しかもラストが反則だった。朔玖の成長だけで終わらせず、タツキの過去を差し込んできたせいで、この人の優しさが急に痛みを帯びる。第2話、見た目よりずっと重い。

この記事を読むとわかること

  • 朔玖を追い詰めた“完璧キャラ”の正体!
  • 信長の面が映した、本音と強さのズレ!
  • タツキの優しさに潜む贖罪と過去の傷!

朔玖を苦しめたのは、ダンスじゃない

刺さったのは、踊れない小学生の話なんかじゃない。

本当にえぐかったのは、踊れないことを知られるのが怖い、というあの妙に生々しい羞恥のほうだ。

朔玖はダンスでつまずいたんじゃない。自分で勝手に作った“完璧な朔玖”に首を絞められていた。

「できない」と言えない子が一番しんどい

朔玖はサッカーも勉強もそつなくこなす。だからこそ、「今さらダンスできないって言えるキャラじゃない」という言葉が重い。ここ、軽く流したらもったいない。子どもって、できる・できないそのものより、“できない自分が人にどう見えるか”のほうで深く傷つく。しかも朔玖は、ただ見栄っ張りなわけじゃない。自分の立ち位置をちゃんと理解していて、その立ち位置から落ちる痛みまで先回りしてしまう。だから苦しい。転ぶ前から恥を想像して、まだ何も起きていないのに心だけ先に削れていく。

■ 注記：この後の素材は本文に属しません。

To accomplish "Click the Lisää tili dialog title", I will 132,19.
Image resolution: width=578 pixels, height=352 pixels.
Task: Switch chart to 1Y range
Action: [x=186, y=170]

運動会の集団ダンスなんて、大人から見ればたかが数分の出し物に見える。けれど、教室の空気の中で生きている子どもにとっては、その数分が人格の査定みたいに感じられることがある。振りを間違えたらどう見られるか。リズムに乗れなかったら何を言われるか。笑われるかもしれないし、笑われなくても“あいつ意外とダメなんだ”と思われるかもしれない。その想像が一度回り始めたら、もうダンスの問題じゃなくなる。人前で失敗する恐怖そのものになる。朔玖が学校で見学し、結局ユカナイへ逃げ込んだのは、怠けたからじゃない。心のほうが先に悲鳴を上げていたからだ。

.「できない」がつらいんじゃない。
「できないって言った瞬間に、自分の価値が落ちる気がする」――そこが地獄なんだ。.

しかも残酷なのは、朔玖がこの恐怖を誰かに植えつけられたわけではないところだ。先生に「失敗するな」と脅されたわけでもない。クラスメイトに露骨に見下されたわけでもない。まだ何も起きていない段階で、朔玖は自分の中に観客席を作ってしまっている。そこに座っている“みんな”は、半分くらいは実在していない。なのに、その見えない視線が一番痛い。子どものしんどさって、こういう形で膨らむ。だから「たかがダンス」とは言えない。たかがダンスを入口にして、自分の立場、自尊心、居場所まで全部ぐらついてしまうからだ。

朔玖が追い詰められた順番は、かなりはっきりしている。

  • ダンスが苦手だった
  • 苦手だと認めると“完璧な自分”が崩れると思った
  • 崩れるくらいなら、学校ごと避けたくなった

問題の中心は振り付けじゃない。自分の見られ方に、自分で呑まれていたことだ。

“完璧なキャラ”を守るために、自分で自分を追い込んでいた

さらにうまいのが、朔玖の痛々しさをただの被害者として描いていないところだ。友達に向かって「だって俺 完璧なキャラじゃん?」と言った瞬間、ちょっと笑ってしまう。いや、お前そこ自分で言うのか、と。でもあのズレがすごくいい。朔玖は本気でそう信じていた。自分は期待されている、強く見られている、ちゃんとしていなければならない。ところが友達の反応は拍子抜けするほど軽い。「え?」「天然なとこあるしな」。この返しが強烈だった。朔玖が必死に守っていた看板を、周囲はそこまで神棚に上げていなかった。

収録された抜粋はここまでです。